With all their setbacks in court, the local strip clubs are contemplating other options.
Eric Langan says he may respond to the U.S. Supreme Court with pasties.
Langan, 39, is the chief executive officer of Houston-based Rick’s Cabaret International Inc., owner of four strip clubs in the city. On March 17, he and other club owners lost an 11-year fight to overturn a city ordinance when the country’s highest court refused to hear their case.
The regulation, passed in 1997, bans topless dancing clubs and other adult businesses within 1,500 feet (457 meters) of daycare centers, schools and churches, double the previous distance. The idea is to force the clubs to move, if not shut down entirely. An easy fix for ordinance-violating bare breasts may foil the plan, Langan said.
“The City of Houston will win the battle and lose the war because they won’t be able to regulate us once we move to latex pasties,” said Langan, whose company is the largest publicly traded owner of strip clubs, with a market value of $176 million. Pasties are latex coverings used to conceal nipples.
This subject has come up before. I recall that several clubs went the latex-pasties route in the immediate aftermath of the 1997 ordinance, as a way of getting around the requirement for dancers to get licensed with the city. It won’t surprise me if that is the preferred option now, as it would be less costly than relocating. How successful it will be, I couldn’t say, but I don’t recall any clubs closing down at that time, so perhaps that bodes well for them.
Here’s an angle I hadn’t considered:
The regulation may have unintended consequences, Langan said. “Any ice house can now compete with us just by throwing a girl on the bar in a bikini or pasties without being subject to any additional regulation,” he said, referring to neighborhood taverns. “I think we’re going to see a lot more clubs putting dancers on stage.”

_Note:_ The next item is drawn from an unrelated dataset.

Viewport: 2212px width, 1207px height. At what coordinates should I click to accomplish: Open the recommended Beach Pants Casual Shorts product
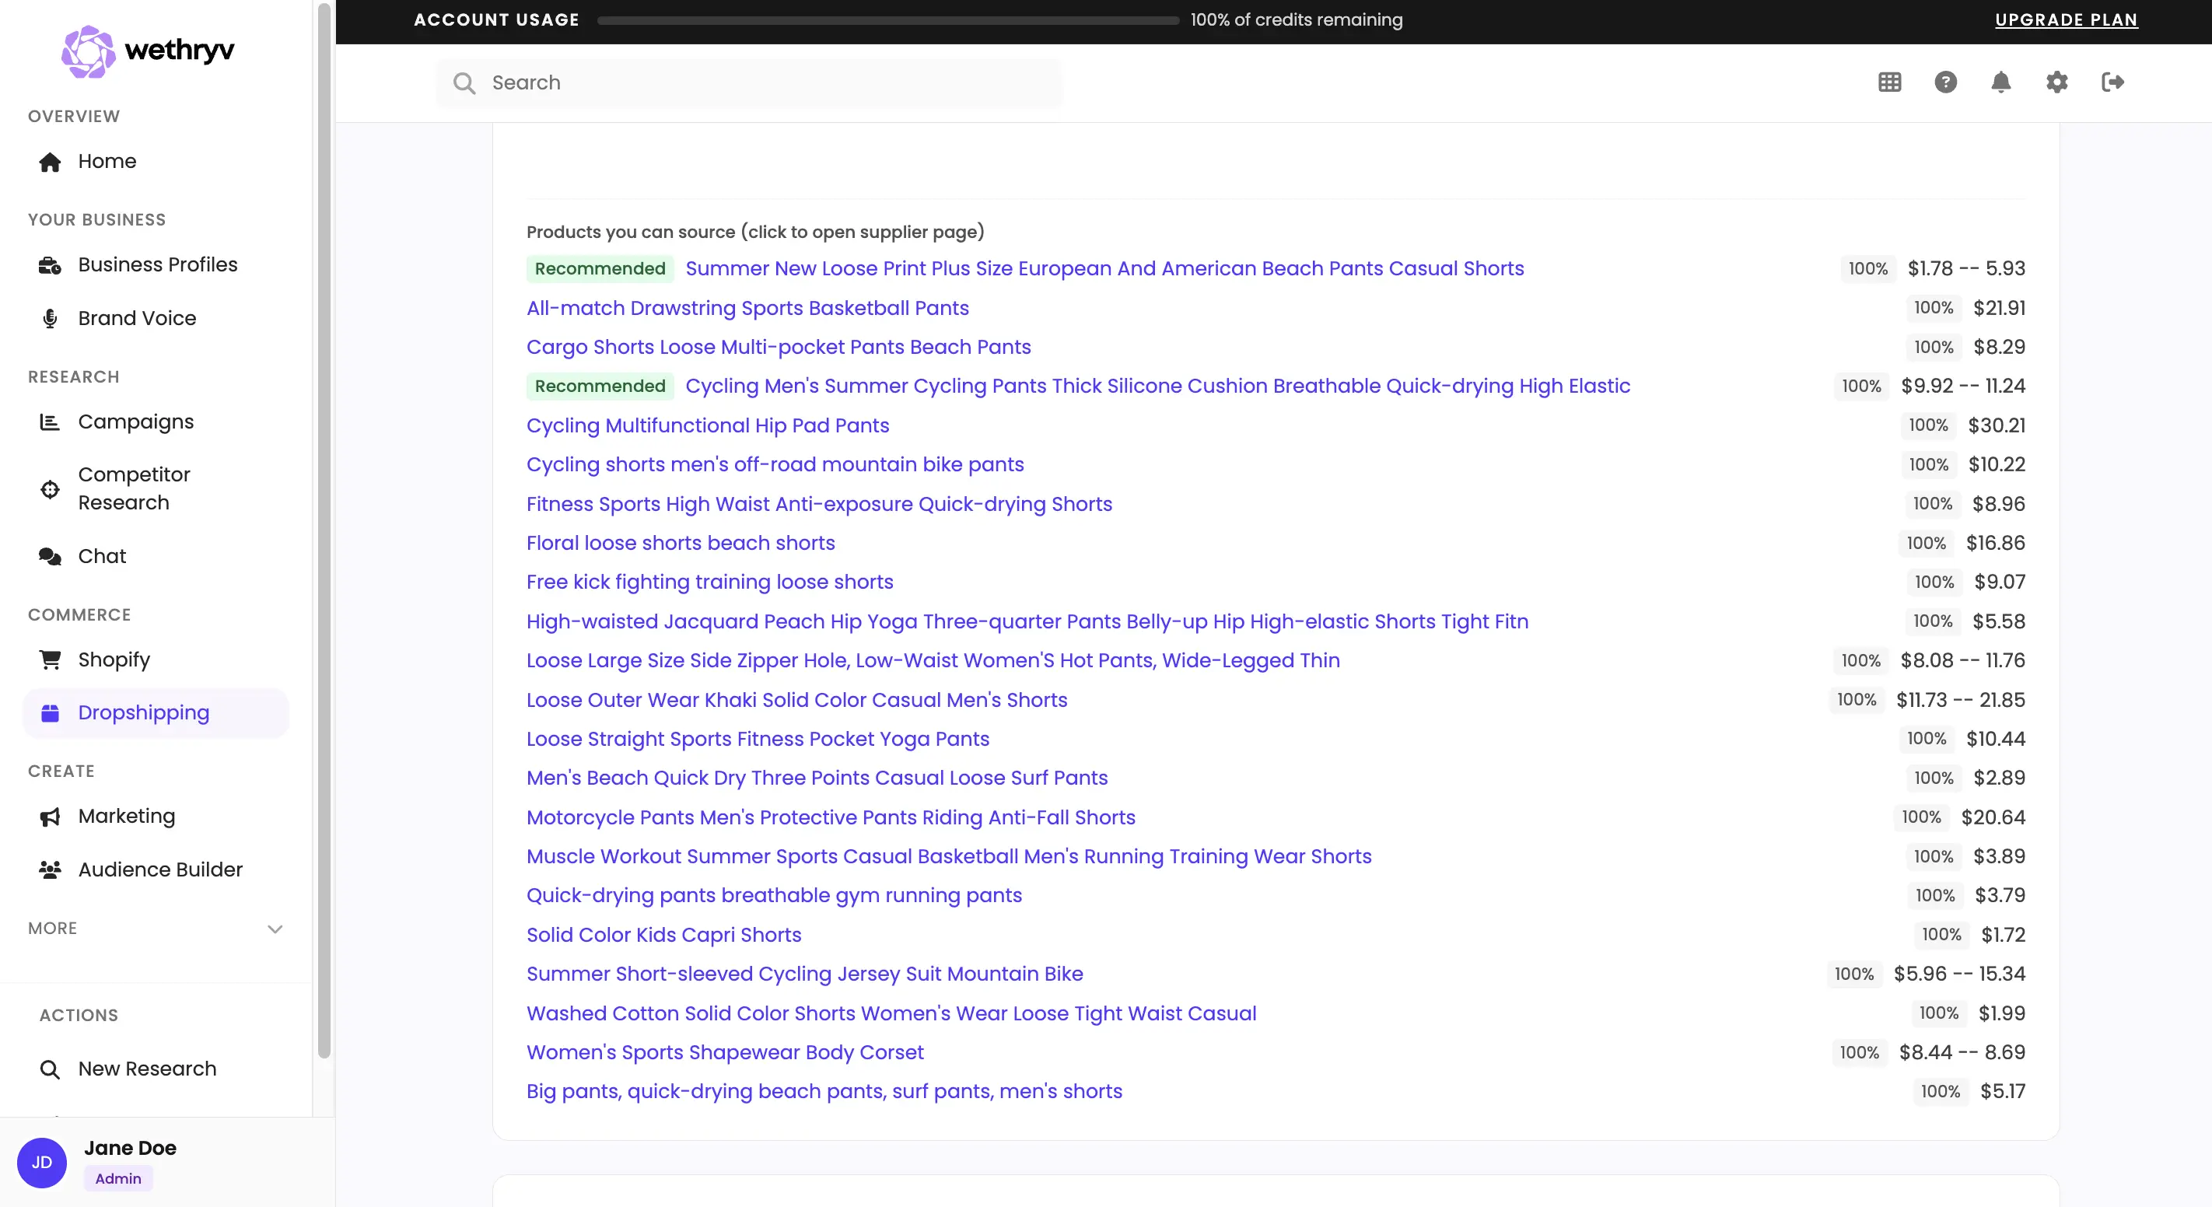tap(1105, 269)
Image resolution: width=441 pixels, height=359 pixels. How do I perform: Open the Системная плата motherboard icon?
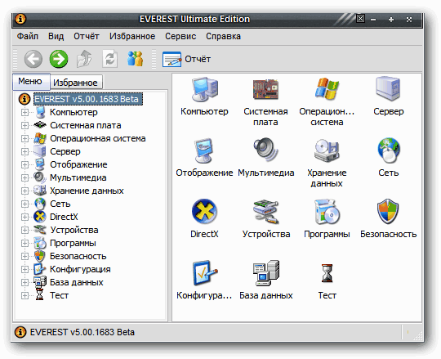coord(265,89)
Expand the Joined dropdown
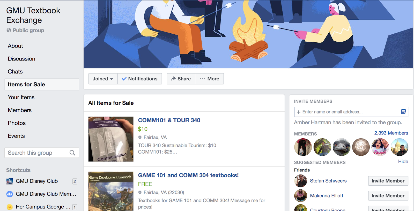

Well, strictly speaking they could have done that at any time before now. Why they’d think it’s a good idea all of a sudden is not clear to me. I mean, I guess that could happen, but this sounds like bluster to me.
And for those of you not in Houston thinking “there but for the grace of God…”
Unlike most city ordinances restricting adult entertainment, Houston’s measure doesn’t have a grandfather clause that lets existing businesses remain, said defense attorney John Weston, who represented the club owners. The businesses also must pay for their relocation, he said.
The Houston ordinance is odd, coming from the only major U.S. city with no zoning laws, said Weston, who filed the Supreme Court petition.
“Politics is a dirtier game than any lap dance I’ve ever witnessed,” said [Angelina] Spencer of the Association of Club Executives. “A bad precedent like this, which is so restrictive, opens up the doors for this to take place across the country.”
Keep an eye on your City Councils, that’s all I’m gonna say.
In the meantime, the strip clubs did score a victory yesterday, on a different matter.
A Travis County judge ruled Friday that the state’s new $5-per-patron strip club fee is an unconstitutional tax, but the state promised to appeal.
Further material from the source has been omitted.